Pourtant, à regarder certaines photos et à considérer le visage de la mère, quelque chose d’une ombre passe derrière le « vaste sourire radieux ». Une ombre fugace sous la lumière du regard, la présence discrète d’une crainte à peine ébauchée, quelque chose comme une attente, la présence de l’inabouti dans ce portrait que Diane, l’aînée de ses enfants donne d’elle et interroge :
« Cette photo d’elle
avec ses cinq enfants
vingt-cinq ans manteau
vaste sourire radieux les mains
plein les bras.
Elle ne rêve pas. On imagine
dans son regard lumineux
un espoir, mais quelle inquiétude
traverse sa bouche désorientée ? »
et quelques pages plus loin :
« Elle voudrait l’ailleurs encore.
Cherche du regard une chose
insensée qui la bercerait. »
Diane la fille, devenue mère à son tour, a-t-elle trouvé cet ailleurs ? Il semble bien. Il est celui de la poésie. Cet « ailleurs » est sa voie / sa voix. En écrivant sur le lien qui la relie à sa mère, Diane Régimbald lui fait don de cet ailleurs. Elle fait sienne la parole des poètes.
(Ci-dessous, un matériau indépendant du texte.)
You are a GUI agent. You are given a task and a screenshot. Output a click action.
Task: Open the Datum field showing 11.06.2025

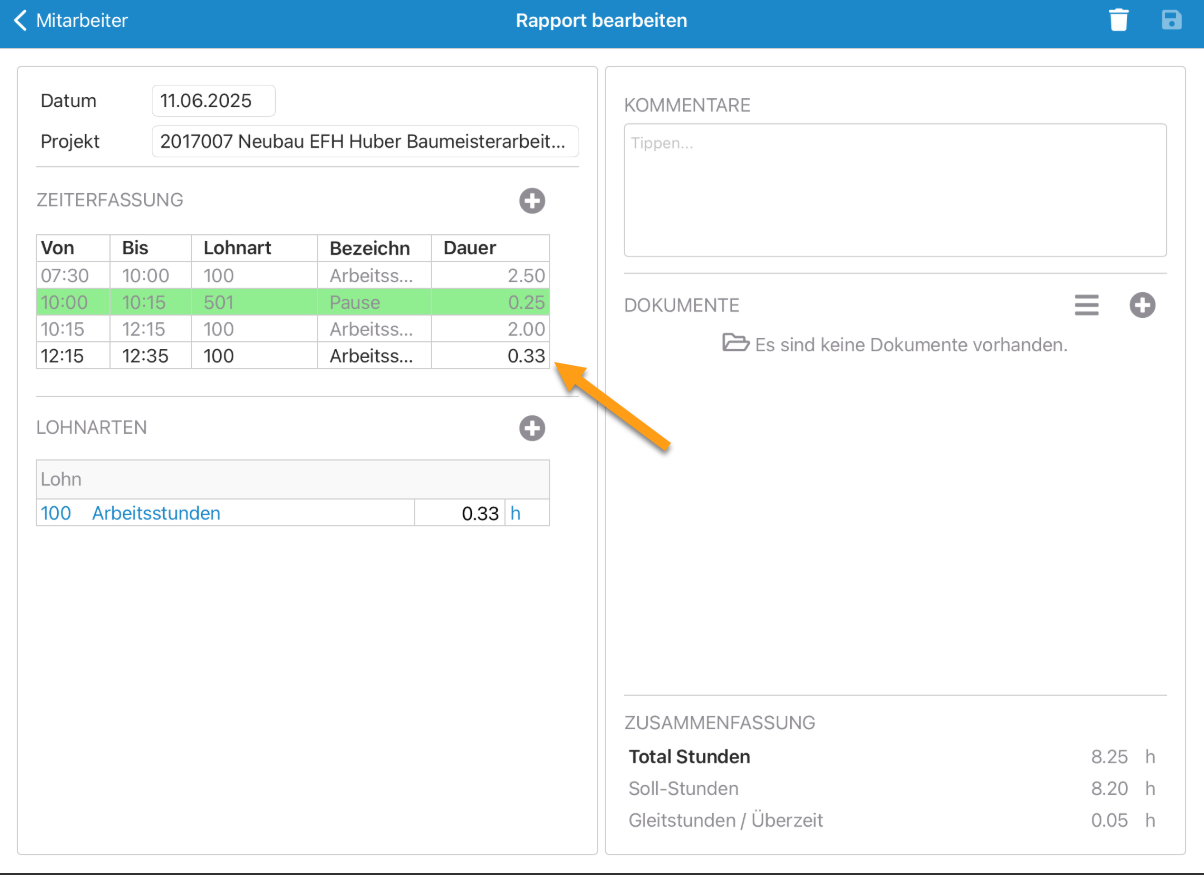pos(213,101)
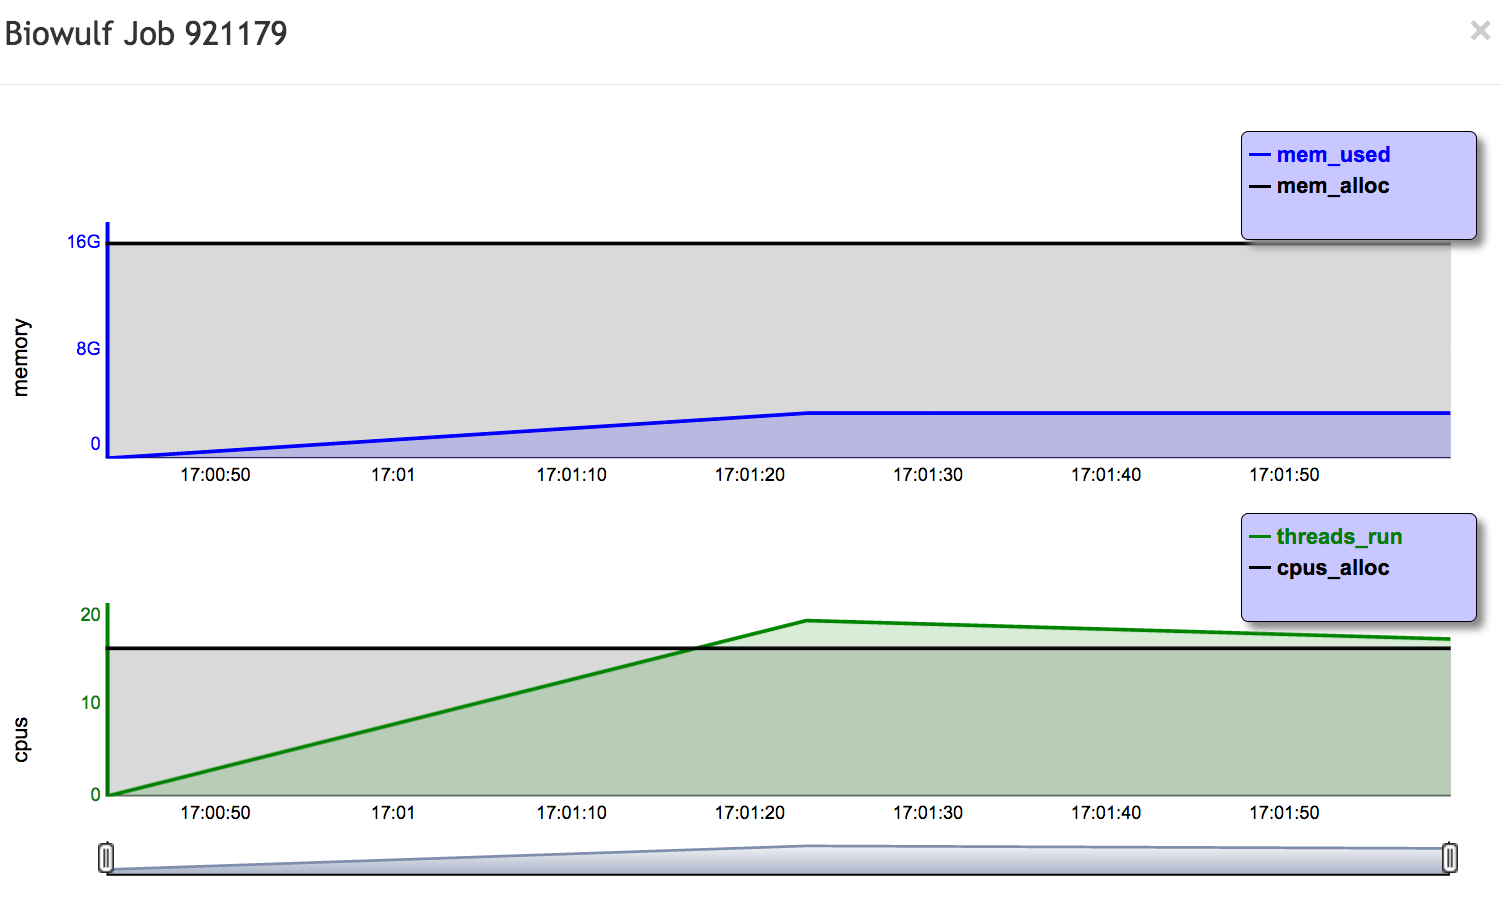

Ainsi des mots de Sara Danièle Michaud, à qui elle confie l’ouverture de « Comme lieu(x) » :
« Il a fallu de la cicatrice pour faire une mère,
une mère pour faire la matière de l’écriture. »
Il faut lire Diane Régimbald – Elle voudrait l’ailleurs encore - recueil dédié
« aux filles, aux mères,
à Denise Leduc, ma mère »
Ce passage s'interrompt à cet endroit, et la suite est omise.